Tuesday, November 11, 2014

Marilyn Monroe's Lost Love Letters to Be Auctioned


Joe DiMaggio and Marilyn Monroe in 1955

It can no secret Joe DiMaggio loved Marilyn Monroe. The baseball great cried in her funeral and for 20 years had flowers placed at her crypt many times a week.

The public displays were unusual for the famously stoic and private DiMaggio. Right now, his heartbreak over the breakup of their marriage will get a rare public airing whenever "Marilyn Monroe's Lost Archives" goes up for bid at Julien's Auctions within Beverly Hills next month.

"I love you and want to be with you, " DiMaggio said in one pained letter to Monroe from the collection, written when the girl announced she was filing for divorce after a matter of months in 1954. "There is nothing I would like better than to restore your confidence in me. inch

The 300 items also include love letters from Monroe's third and last husband, playwright Arthur Miller. There's also a handwritten letter from Monroe to Burns in which the woman who was arguably Hollywood's greatest sex symbol muses about the girl many insecurities.

DiMaggio wrote in his letter that he learned Monroe was leaving behind him when he saw her make the announcement on television.

"My heart divided even wider seeing you cry in front of all these people, " he published in the letter addressed to "Mrs. Joe DiMaggio" and mailed Special Shipping.

Part of a three-page handwritten letter from Joe DiMaggio in order to Marilyn Monroe
 
JAE C. HONG / AP PHOTO
Other letters within the collection come from such friends as Clark Gable, Cary Grant and Her Russell, the latter imploring Monroe in 10 neatly handwritten pages to provide her marriage to DiMaggio another chance.

"It really gives you the chills when you read some of the stuff and see the intimacy and the personal nature from it, " said auction curator Martin Nolan, who spent nine months arranging and cataloging the collection.

Auction owner Darren Julien estimates the pieces might fetch $1 million or more, noting a watercolor Monroe painted and prepared to give to President John F. Kennedy went for $80, 000 at an property auction nine years ago. Monroe's "collectability" has skyrocketed in recent years, driven in part through deep-pocketed Asian and European collectors with a fondness for American pop-culture artifacts, he said.

The fact that the centerpiece of this collection is not just celebrity tchotchkes however deeply personal artifacts is also expected to fuel interest.

"We anticipate a lot of followers will be here. They'll fly in from all over the world, " said Julien, that will put the items on display to the public at his Beverly Hills collection for four days before they go on the block Dec. 5-6.

Monroe, who passed away of a drug overdose at age 36 in 1962, willed "The Lost Archives" to her mentor, the legendary acting coach Lee Strasberg. He gave this to a friend he trusted would take proper care.

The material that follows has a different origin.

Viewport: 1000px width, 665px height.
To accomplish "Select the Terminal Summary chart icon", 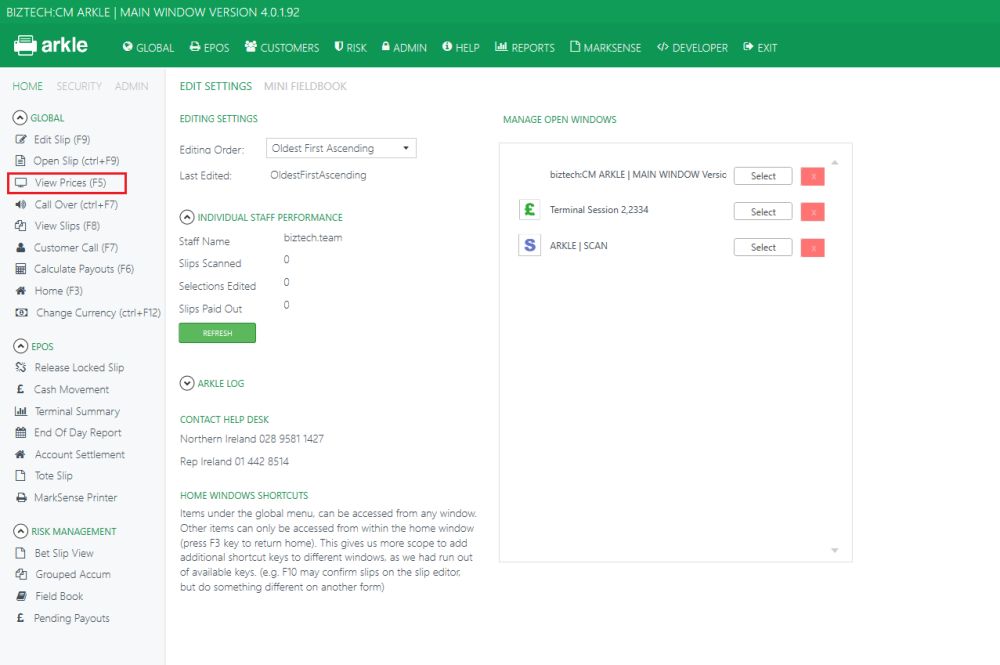I will point(19,411).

That friend's family, that Julien said wants to remain anonymous, obviously met Strasberg's expectations. Many of the characters look as pristine as the day their authors wrote them.

"Please, in case I've ever made you cry or made you even more sadder, even for any second, please forgive me, my perfect girl. I love you, " Burns wrote in a pencil-scribbled P. S. at the bottom of a typewritten letter.

In a answer one of his missives, Monroe takes issue with what the author of Death of the Salesman had called her nobility in handling a difficult childhood followed by general public adulation that nearly crushed her.

"In other words, there was no choice to create, the same road was always before me, " she wrote. "So that you can speak of my nobility, it really wasn't so noble. "

She went on to express: "It's doubly difficult to understand that you, the most different, most beautiful human being, chose me personally to love. "

Other items in the collection include a 19-minute reel of a film made for Monroe after her final picture, 1961's "The Misfits, " covered. It shows her frolicking happily at the beach with costar Gable as well as others.

Notably, there's also a framed letter she kept on her coffee table from outfit designer Cecil Beaton, who assured her she really was a fine actress.

"It's fantastic to see how loved she was, " Nolan said. "Like a person thought she was vulnerable and not loved and she craved love as well as she needed that reassurance. But she had it. She had this with Joe DiMaggio. She had it with Arthur Miller. "

As well as, so it seems, she still has it with much of the rest of the world.